Extracted records section start

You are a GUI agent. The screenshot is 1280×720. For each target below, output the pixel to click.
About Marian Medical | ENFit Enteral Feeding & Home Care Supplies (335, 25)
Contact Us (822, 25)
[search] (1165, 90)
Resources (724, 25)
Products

Extracted records section end

Repeat the listing above exactly, every line of it.

You are a GUI agent. The screenshot is 1280×720. For each target below, output the pixel to click.
About Marian Medical | ENFit Enteral Feeding & Home Care Supplies (335, 25)
Contact Us (822, 25)
[search] (1165, 90)
Resources (724, 25)
Products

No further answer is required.